OBJETIVO
Continue o texto sobre a ressaca depois do réveillon, começando logo após a última frase apresentada.

TEXTO DADO
Como incinerar suas últimas horas de férias

Tudo começou com o balaço que tomei no reveillón. Tá certo que foi épico, que a festa estava maravilhosa e talicoisa, mas é fato que o álcool costuma desregular o raciocínio de seus consumidores, levando-os a cometer certas insanidades cujos ônus são deveras inóspitos, cobrados a juros altíssimos e correção monetária desumana.
Findo o porre do Feliz 2012, o domingo foi aquele dia em que o cidadão passa mais atirado que alpargata em cancha de bocha. Estava eu lá, inalando aquela fumaceira aprazível do churrasco de aproveitamendo das carnes sobradas na noite anterior, não podendo nem lembrar do gosto da cerveja ingerida irresponsavelmente. Ela, que outrora fora tão saborosa... Permaneci ali, sabedor de que aquela ressaca ainda duraria intermináveis horas, até que o sono tomasse conta de meu ser e me levasse para outra dimensão, aonde os porres se dissipam ao som das harpas de querubins advindos d'algum canto desse mundão véio que Deus criou em seis dias, descansando só no sétimo, o que nos levou à condenação de fins-de-semana com míseras quarenta e oito horas de descanso.

INFORMAÇÕES FORNECIDAS
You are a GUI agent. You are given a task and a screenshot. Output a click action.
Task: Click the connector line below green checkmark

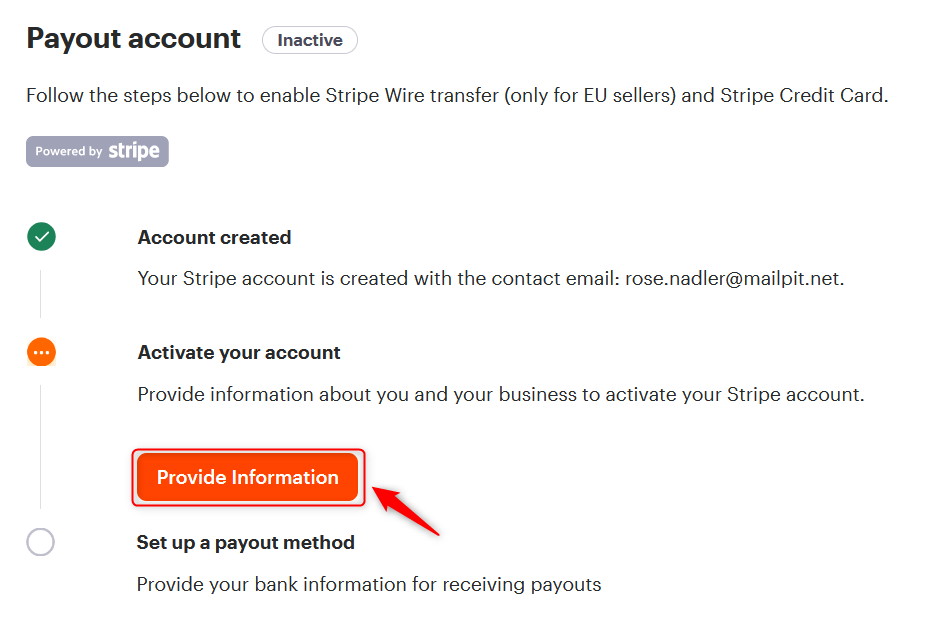tap(40, 294)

RESULTADO ESPERADO
Exatamente às nove e meia da noite de domingo, meu penúltimo dia de férias, adormeci. Ao que, às seis e meia da matina, para surpresa geral da nação e dos galos habitantes das cercanias do condomínio, despertei lépido e faceiro, como se nada tivesse acontecido. Acometido de um gauchismo impetuoso e bagual, cevei um mate e iniciei o dia assistindo às notícias do Bom Dia Rio Grande. Ao que tudo indicava, meu último dia de descanso seria aproveitado até a última gota, uma vez que eu esbanjava disposição para curti-lo.
O equívoco, no entanto, não tardou a surgir. Foi ao folhear a página do jornal em que continham as ofertas de animais para venda, onde repousava suavemente o anúncio de filhotes fofos e gorduchos da raça Collie, os peludões tipo Lassie, manjam? Pois é, cachorro campeiro e tudo mais, cresci o olho e decidi pela aquisição impulsiva, a fazenda necessita de um novo guarda desde o sumiço do meu velho amigo Aladim, que resolveu deixar os pagos talvez pelo olor do cio de alguma pinguancha canina e nunca mais encontrou o caminho de volta. Faço votos que esteja, pelo menos, grudado n'alguma percanta beiçuda Rio Grande a fora, pelo bem da continuidade da espécie.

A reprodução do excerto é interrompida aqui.